Exercises to complete —
1: Transcribe everything in the excerpt on Paul's epistle to the Romans from "It is important" down to "understanding that difference.".
2: According to the excerpt on Paul's epistle to the Romans, which Greek word did John write to begin his Gospel?

#### Excerpt to read ####

The wilderness is filled with non-believers and those whose faith is in human wiles. God does not need priests who will maintain that status quo or add to it. God needs priests to make the wilderness become fertile from faith in the Holy Spirit.
<pause>
In Paul’s epistle to the Christians of Rome, he said, “The word is near you, on your lips and in your heart.”
It is important to realize that the Greek word written by Paul, translated as “the word,” is “rhēma.” The Greek word written by John to begin his Gospel (“In the beginning was the Word and the Word was with God and the Word was God.”) was “Logos.” There is, therefore, a difference to be read into Paul’s statement today, based on understanding that difference.
The Greek word “rhēma” means, “a thing spoken, (a) a word or saying of any kind, as command, report, promise, (b) a thing, matter, business.” (according to Strong’s Concordance) The Greek word “logos” means, “speech, oration, discourse, quote, story, study, ratio, word, calculation, reason.”

#### Extracted material ####

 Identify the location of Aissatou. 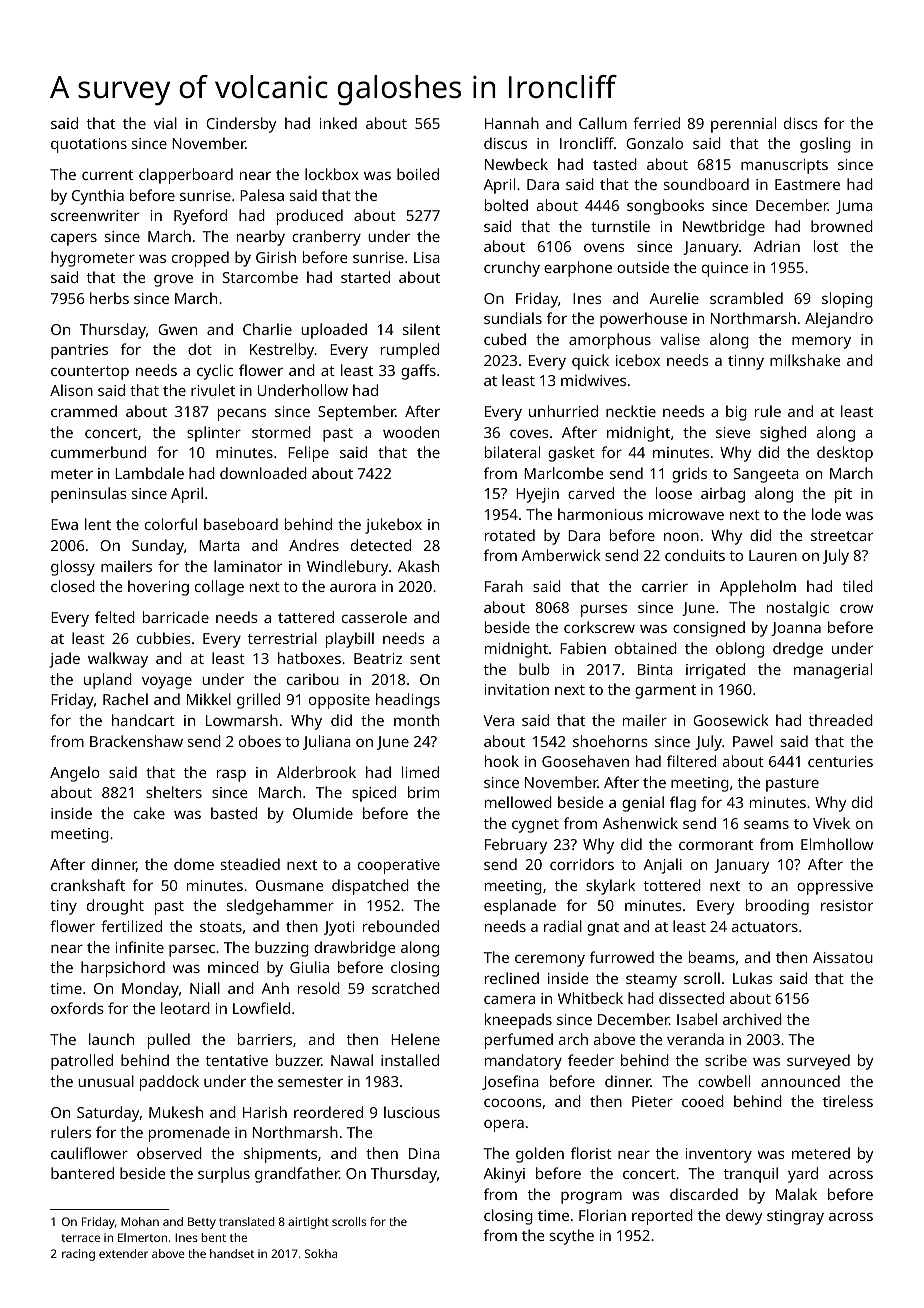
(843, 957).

####
#### Extracted material ####

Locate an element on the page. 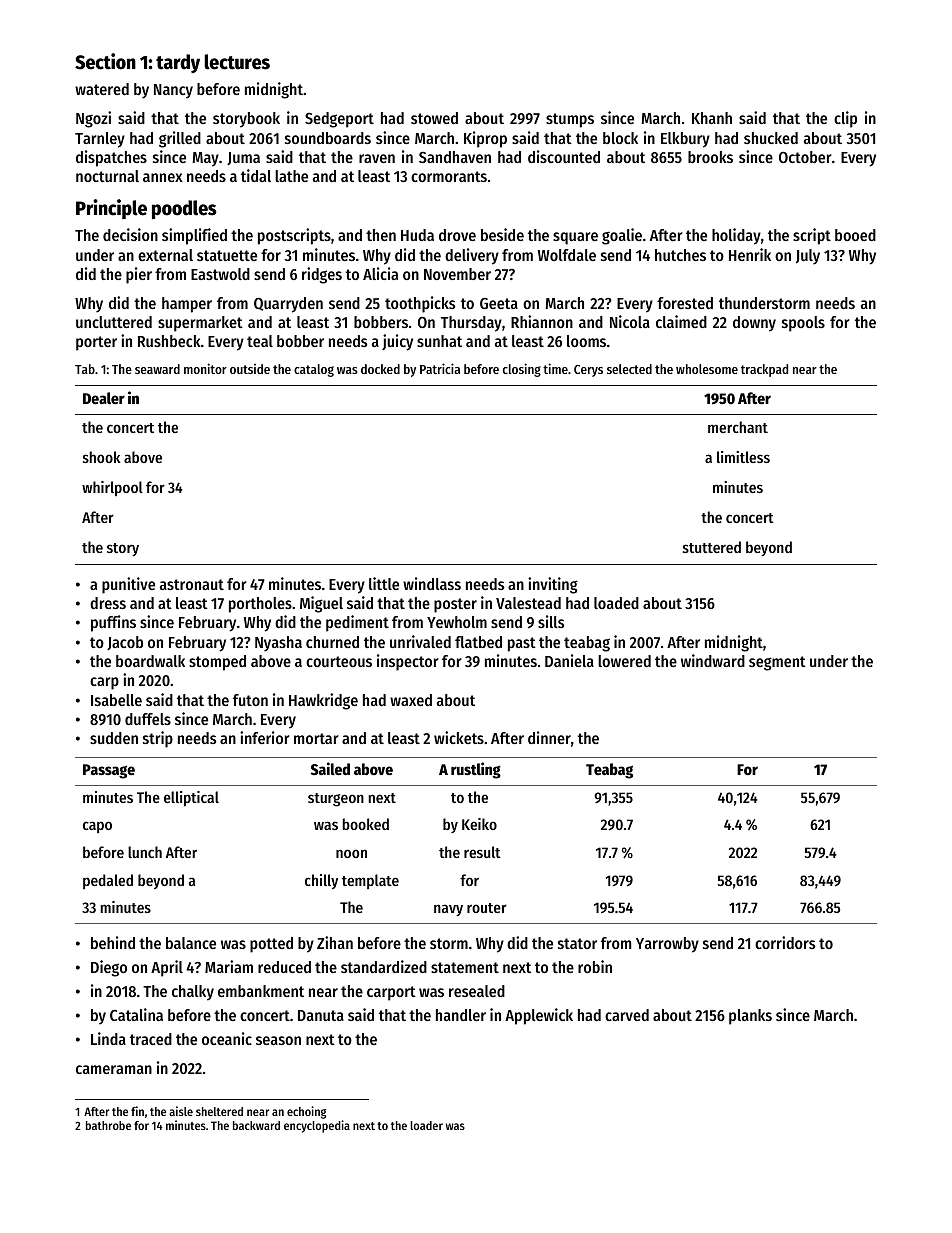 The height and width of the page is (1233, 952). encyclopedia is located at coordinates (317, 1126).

####

Expected results —
1:
It is important to realize that the Greek word written by Paul, translated as “the word,” is “rhēma.” The Greek word written by John to begin his Gospel (“In the beginning was the Word and the Word was with God and the Word was God.”) was “Logos.” There is, therefore, a difference to be read into Paul’s statement today, based on understanding that difference.

2: "Logos."